A simple test-case manifest format.
Part of the RDFCore work includes the preparation of test cases for parser compliance, inference engines, and so forth.
The intention is that these test cases should be available for download in a simple zipped bundle.
We thus need a way to automate the running of test cases; the simplest option seems the inclusion in the zip archive of a manifest file that describes the type of test to perform and the inputs that the test takes.
Tests seem to really be boolean functions of a set of inputs; the inputs in question are generally pieces of RDF (or ntriples). Tests we've got thus far are:
I think Jeremy has some other test types he'd ilke to include.
Note that not all inputs to a test need to be documents; tests could be parameterised by other literal values too.
Primarily, this manifest should be simple to read and parse; thus, even if it is couched in RDF/XML, care should be taken when producing the document to keep the structure as regular as possible so that test harnesses don't need to have overly complex parsers in order to handle manifest processing.
The test-case descriptions should be extensible, to permit the addition of new test cases and types of tests in the future; test types should be clearly marked so that it is possible, for instance, to simply run the parser tests and ignore entailment tests.
Most inputs to tests are small RDF documents (in RDF/XML or ntriples format). We need to be able to describe the document (giving an expected base URI and local address).
Some tests (particularly parser tests) rely on having a known base URI for the test RDF/XML document. However, the document will obviously also be instantiated locally.
After a discussion on #rdfig, it seems that the simplest method to identify a document would be as a resource that has base URI and local instantiation properties. The next question that arises is a stylistic one: where and how should we store the base URI and the address of the local document copy?
Options are as follows (we reject using file: URIs for local copies as being unnecessarily unwieldy):
<test:RDFDocument rdf:about="absolute-address-of-test-document"> <test:localInstantiation rdf:resource="relative-address-of-test-document"> </test:RDFDocument>
<test:RDFDocument> <test:baseURI rdf:resource="absolute-address-of-test-document"> <test:localInstantiation rdf:resource="relative-address-of-test-document"> </test:RDFDocument>
This is arguably preferable to the first case, since it carefully skirts the issue of whether a URL denotes "the" document that dereferencing it produces.
<test:RDFDocument test:baseURI="absolute-address-of-test-document" test:localInstantiation="relative-address-of-test-document" />
This is arguably preferable to the second case, since it treats the address of a document as being explicitly differentiated from a URI which may denote it. This is particularly important since the lexical content of both the base URI and the local address of the document will be of interest to a parser. See the thoughts I had about this after discussing it with DanC and Aaron.

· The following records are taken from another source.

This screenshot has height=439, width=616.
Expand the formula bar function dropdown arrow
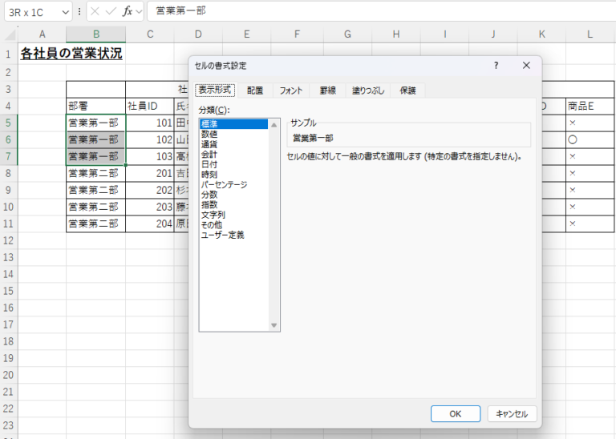[139, 12]
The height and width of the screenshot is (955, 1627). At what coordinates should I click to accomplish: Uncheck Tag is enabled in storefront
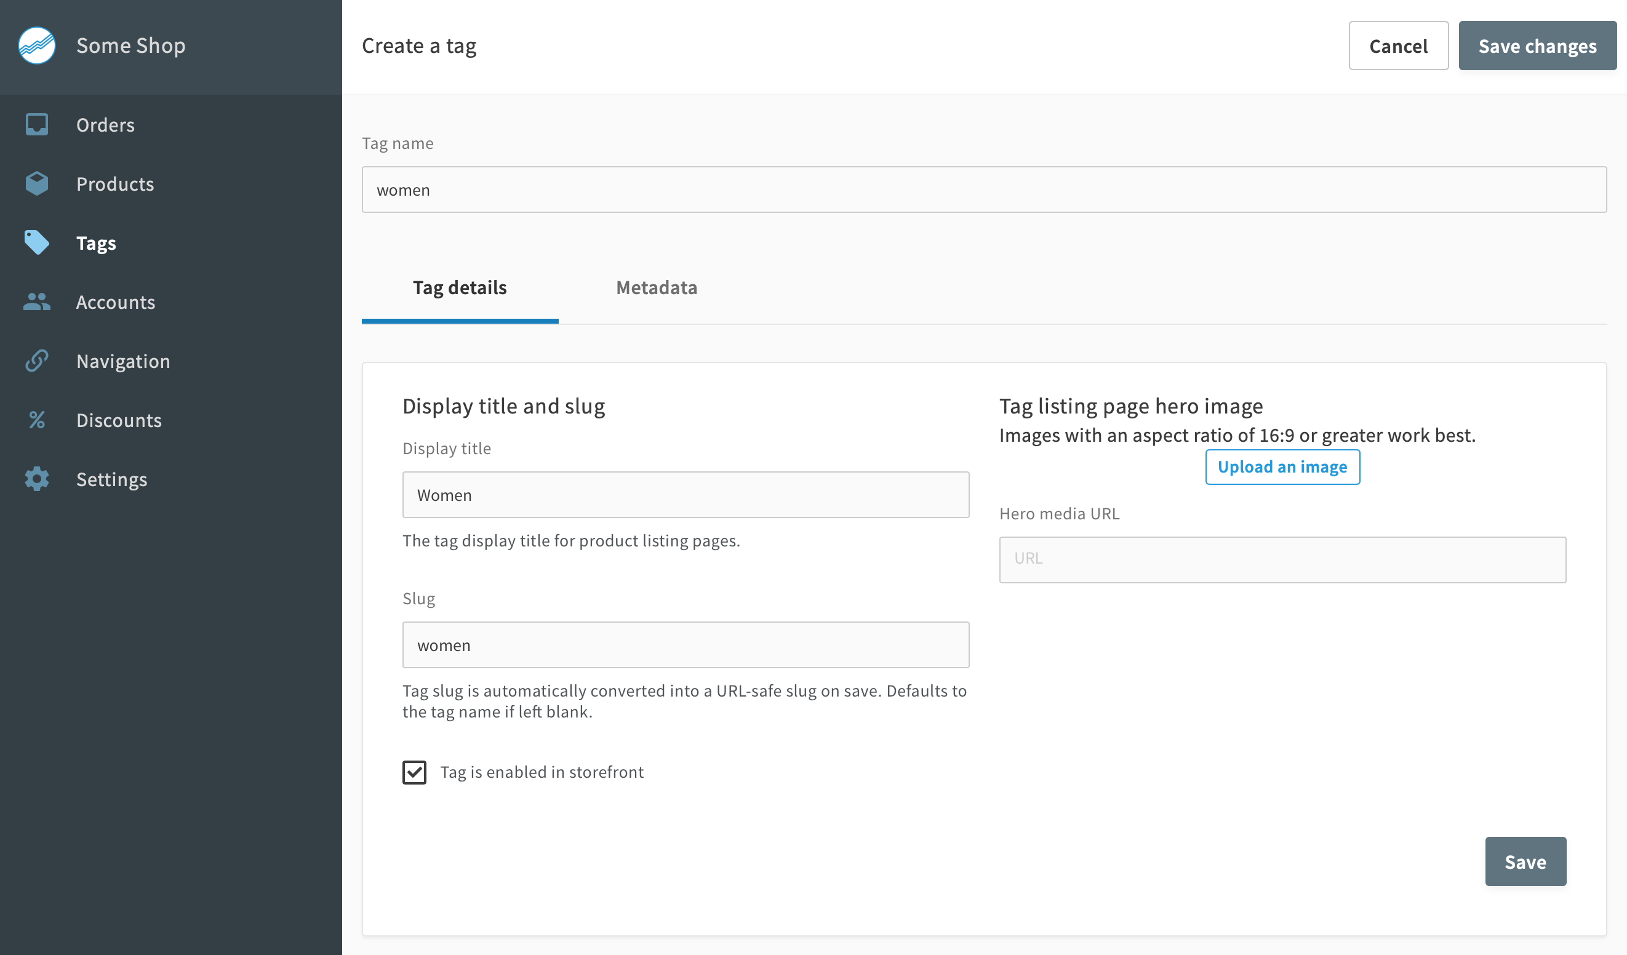[414, 772]
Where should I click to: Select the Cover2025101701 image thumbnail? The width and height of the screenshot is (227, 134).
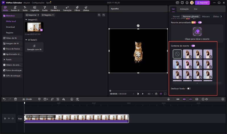(34, 27)
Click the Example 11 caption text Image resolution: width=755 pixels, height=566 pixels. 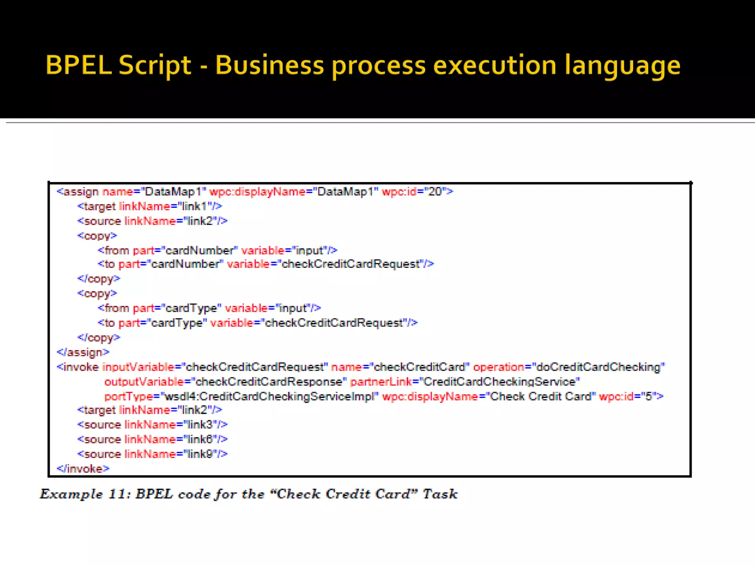(249, 494)
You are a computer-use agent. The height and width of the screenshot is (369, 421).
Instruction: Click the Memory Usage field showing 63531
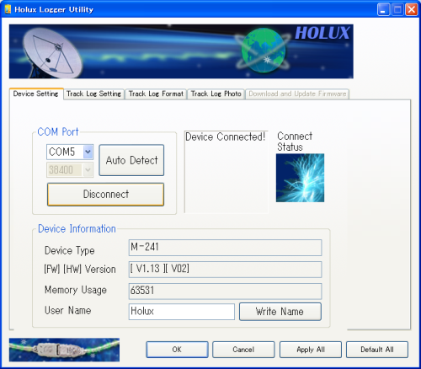point(225,291)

The downside of this choice is that it may prove confusing (even contentious) to the RDF community. However, the discussion of the distinction (if any) between denotation and dereferencing of a URL has to happen sooner or later.
Less relevantly, it also produces slightly more compact XML.
Finally, I present a simple example and the corresponding schema for perusal. It just comes down to taking a view on this; we should aim to err on the side of simplicity whilst avoiding committing the usual "document/instantiation confusion" sins.
On #rdfig, DanC pounced on the idea of treating a packaged ZIP file as a cache for an http proxy (his words were "it's a killer").
This is indeed an attractive idea, but to be honest, I think it's what we already have here. The pair of properties that describe a document (original or effective address and the address of the local copy) are exactly what such a cache's index would contain. In this case, however, we intersperse the test information with these locators to make parsing the manifest.rdf simple.
If someone can point me to a simple pre-existing schema for describing such an index, though, I see no reason why we shouldn't adopt such a schema rather than reinventing it.